**Excerpt:**
• • •

The health system is one of the first to participate in Blueprint, which is designed to help healthcare providers integrate CT technologies, staff education, and process improvements to successfully implement low-dose imaging, according to GE. The program is administered by a team of GE "low-dose architects," who will help customers develop system-specific, end-to-end dose management programs.

"GE Healthcare has invested about $800 million over the past decade in the area of CT dose to enable innovations from new hardware and image reconstruction, and improved exam protocols and patient planning can change the efficacy of the modality," said Jeffrey Immelt, GE chairman and CEO. "We hope to be able to cut CT dose by 50% within the next few years."

Immelt and Michael Dowling, NS-LIJ's president and CEO, discussed GE's Blueprint for low dose and the health system's specific dose reduction plan at the Center for Advanced Medicine, one of the healthcare enterprise's 260 ambulatory care centers on Long Island.

NS-LIJ and GE Blueprint
Michael Dowling, NS-LIJ's president and CEO, discusses the health system's CT dose-reduction plan during a Thursday press conference. From left, Dr. John Pellerito, NS-LIJ chief of CT imaging; Steve Gray, GE vice president and general manager for CT; and Jeffrey Immelt, GE chairman and CEO, look on. Image courtesy of GE.

• • •

**What the task requires:** Go on with the article about GE's Blueprint program for low-dose CT imaging, starting after its last sentence.

**Data excerpt:**

• • •

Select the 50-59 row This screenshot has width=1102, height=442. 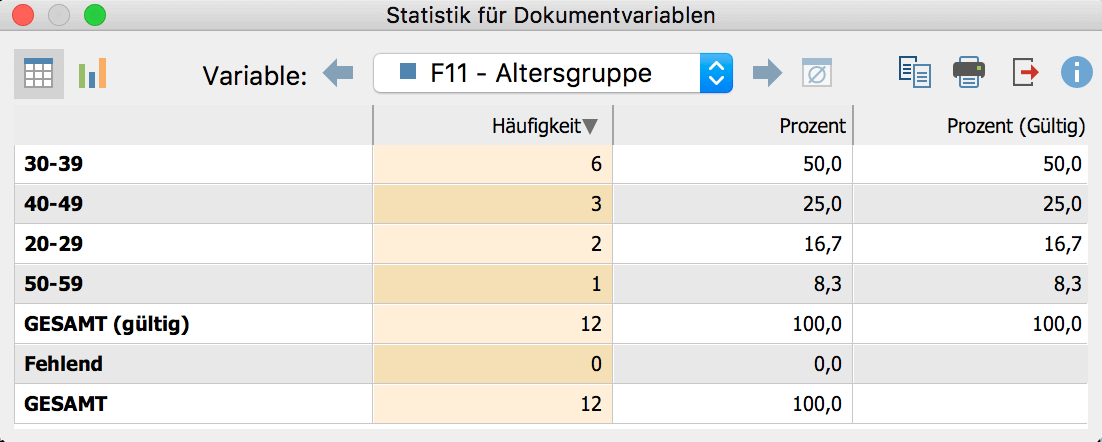tap(551, 284)
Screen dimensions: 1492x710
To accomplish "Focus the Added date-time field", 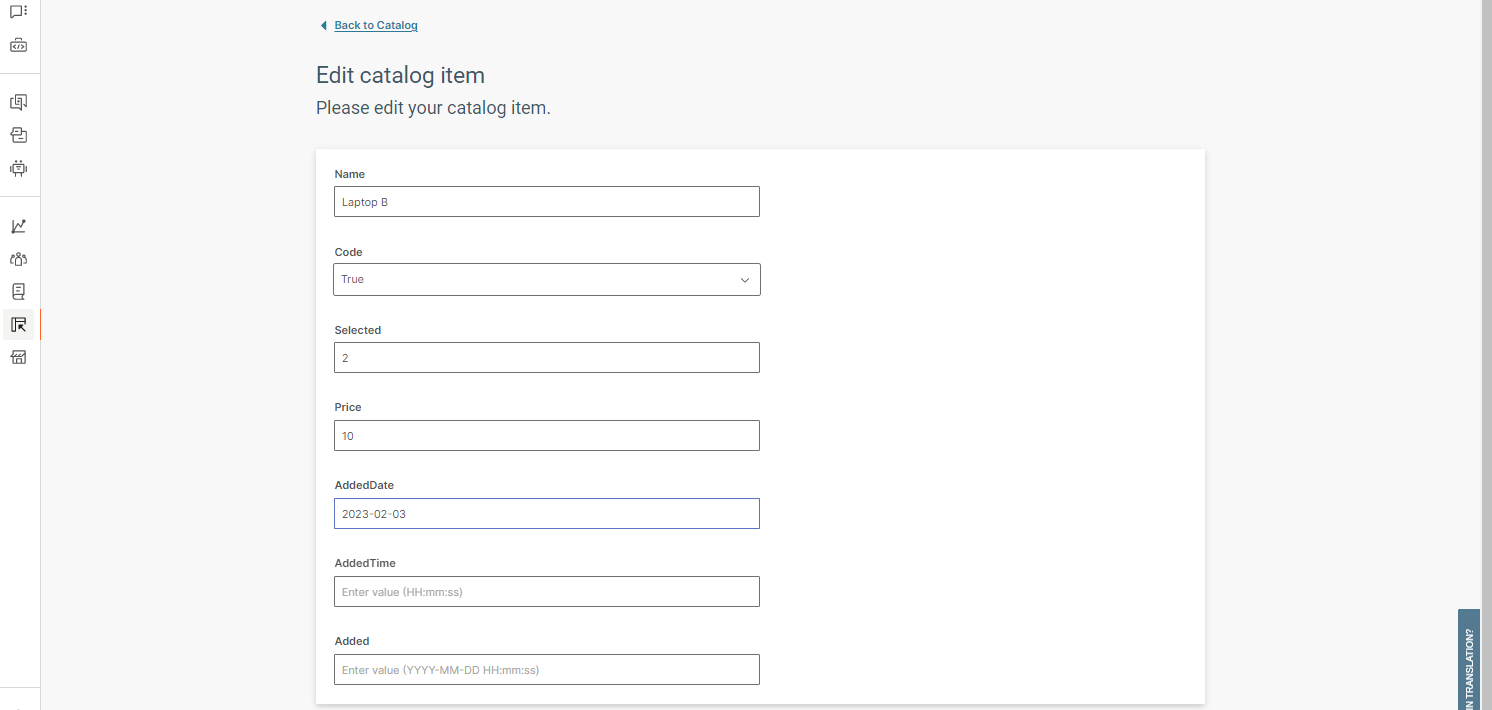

• • •

**Response for this exercise:**
Key aspects of the Blueprint program will include GE's adaptive statistical iterative reconstruction (ASIR) low-dose technology, which is being used on more than 1,200 CT systems and more than 12 million patient exams to date worldwide. GE also hopes that its new Veo low-dose reconstruction algorithm will have the same impact.

During a presentation on Veo at the press conference, Steve Gray, GE vice president and general manager for CT, displayed images from an abdominal exam that had been performed using 0.7 mSv of radiation, the level that a person would normally be exposed to from background radiation over 90 days.

"With this new technology, profoundly clear chest CT images can be acquired with less than 1 millisievert of radiation dose," Gray said.

NS-LIJ over the next 12 months plans to purchase 16 of GE's new low-dose CT scanners equipped with Veo and ASIR, Gemstone detectors, and dual-energy spectral imaging capability. The new modalities will replace all of NS-LIJ's CT scanners, both for inpatient and outpatient imaging, Dowling said. NS-LIJ is also implementing DoseWatch, a management tool that helps providers measure, track, and optimize patient dose over time.

The new acquisitions are part of the final year of a three-year initiative by the health system to replace or upgrade more than $50 million in diagnostic imaging equipment in the imaging departments of this hospital enterprise, Dowling said.

Dr. John Pellerito, the organization's chief of CT imaging and associate chairman of its radiology department, said that collaborating with GE to provide feedback on the new products is an extension of the system's comprehensive campaign to reduce radiation dose for its patients.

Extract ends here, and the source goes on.